If it makes you more comfortable, get the ladder, but imo that would just give your dog something to hang on to while scaling the wall after the cat. The cat will figure it out and stay out of your yard.
I correct her every time CSD but she (a hound mix) has a prey drive that was ingrained long before I adopted her. Totally open to new suggestions. I have good solutions for when we see a cat and my dog is on leash, but my dog has been clocked at 25 mph and when she sees "prey" she is OFF. Fortunately this has only happened once before, but I had a chain link there and saw it coming (she treed the cat though)
Credit to Foxywench for the cat ladder idea!
Yeah that's a good point, he deserves to know that his cat can jump the fence. The cat used to be an indoor cat, but he started letting him outside. There are a lot of outdoor cats here.
Some hounds are like that and some are even trained using cats to kill.
One of my dogs was (Rip).
I doubt there is a cat alive within 15 miles of our house.
Please be the better person and ask the neighbor to please take care of this and keep his cat in his house and teach it to use a liter box . I will pray that nothing happens to that cat while in your yard . Good luck .
I would tell your neighbor/friend. As much as I love cats, it IS your yard. You have done your job by putting up the high privacy fence and he needs to do his job by keeping his cat either indoors or somehow on his property. I know that is an insane thought as outdoor cats will never stay on your property...

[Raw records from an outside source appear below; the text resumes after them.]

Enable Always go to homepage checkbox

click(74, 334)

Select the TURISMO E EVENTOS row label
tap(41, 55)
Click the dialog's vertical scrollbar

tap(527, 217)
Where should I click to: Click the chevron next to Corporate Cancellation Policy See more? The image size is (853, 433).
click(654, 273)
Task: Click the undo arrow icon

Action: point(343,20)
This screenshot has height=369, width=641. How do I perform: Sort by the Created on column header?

Thanks so much, all. I'm definitely going to tell him, if just to give him the chance to make the cat an indoor cat again (but he won't, I don't think). It's frustrating. I'm really not a fan of people with outdoor cats who seem to think the universe revolves around their cats. I love cats, but my dog is going to use that yard and that's that.
My property line extends seven feet beyond my privacy fence - something I need to deal with soon because if I don't I could legally lose that property. Anyway, I mentioned to him that I need to take those seven feet back and he told me his cat walks around back there.

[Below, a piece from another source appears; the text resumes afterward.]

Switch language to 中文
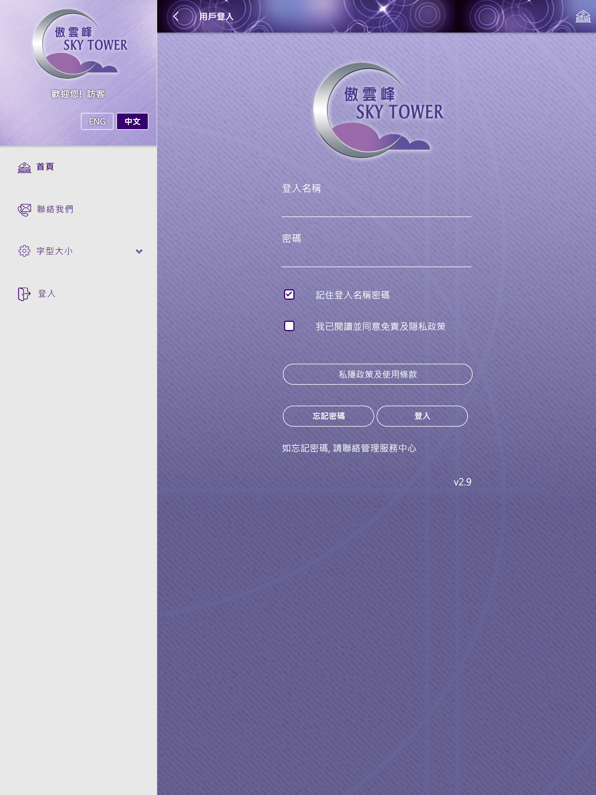pos(132,121)
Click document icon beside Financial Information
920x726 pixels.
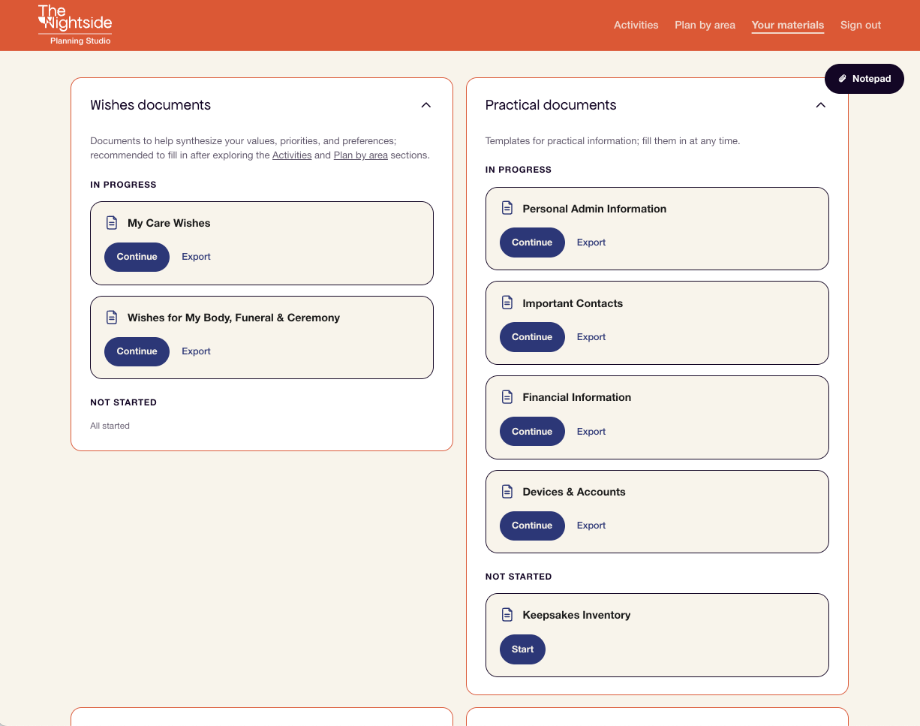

I should lose seven feet of my property because his cat walks there?
Just tell your neighbor that you saw his cat jump over your fence and you want him to know. That will protect you if something ever happens where you dog hurt/killed his cat, which hopefully will not happen.
A really good friend of mine lives around the corner and he has an outside cat. I was hoping that with the 6-foot privacy fence his cat wouldn't enter my yard, but! I just saw his sweet cat jump my fence, cross the yard, and jump the fence on the other side, while my dog went ballistic at the glass door.

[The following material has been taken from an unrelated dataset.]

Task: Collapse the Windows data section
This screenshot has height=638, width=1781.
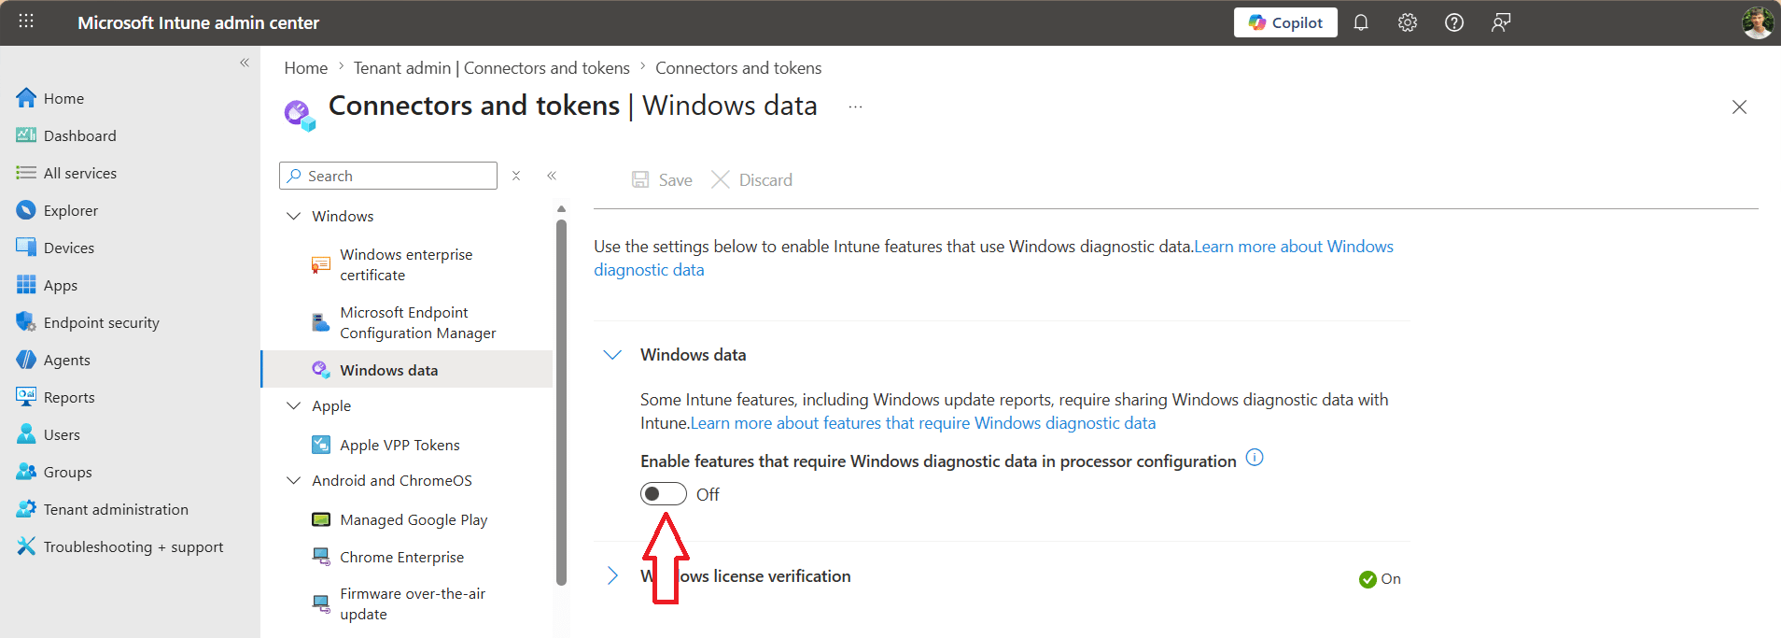Action: tap(612, 355)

Soooo....do you think I should even bother to tell my friend that his cat does in fact go in my yard? I hate to worry him before the fact. We've already talked about the possibility, both of us horrified. He has a dog too who loves my dog, and is great with cats.
It seems like nothing can be accomplished by telling him I just saw this.
Yes . . . you should tell him what you've seen, if you care at all for his cat.
Telling him that you HAVE seen his cat COME INTO your yard alerts him to that fact, in case he believes his cat is not using your yard. He might even opt to start keeping his cat inside.
However, if anything bad does happen between your dog & his cat, it is ALL his responsibility . . . He won't be able to reasonably complain: "WHY didn't you TELL ME!!!???" after his cat gets mauled. (I don't call that 'nothing'!)
You might also want to try conditioning the cat to stay out of your yard, by carrying MT cans with you to through at it when you see it approaching OR on top of the fence, or even after if it gets that far. Making the visits frightening is key in conditioning the cat to stay away! You might even stage it when the dog is in an outdoor covered kennel, so the cat can get a better idea of the dog living there. If staged, you can do it, and do it repeatedly, but, do NOT hold it captive in a cage . . . or, it will be impossible to put it in a cage to take it to the vet in the future!. Do it so the cat doesn't see where the cans --or noises-- are coming from, so it won't feel safe if it doesn't see you around.
It will NOT want to return . . . And, IF it ever does, it will likely be EXTREMELY cautious!
Which may very well give it a much better chance to get away.
(As a kid, my family's cats had several batches of kittens, and I conditioned them using loud noises whenever a car approached, to run away from approaching vehicles. I did the exercise repeatedly, and I never heard of any of them getting hit by a car. They always ran toward the house.)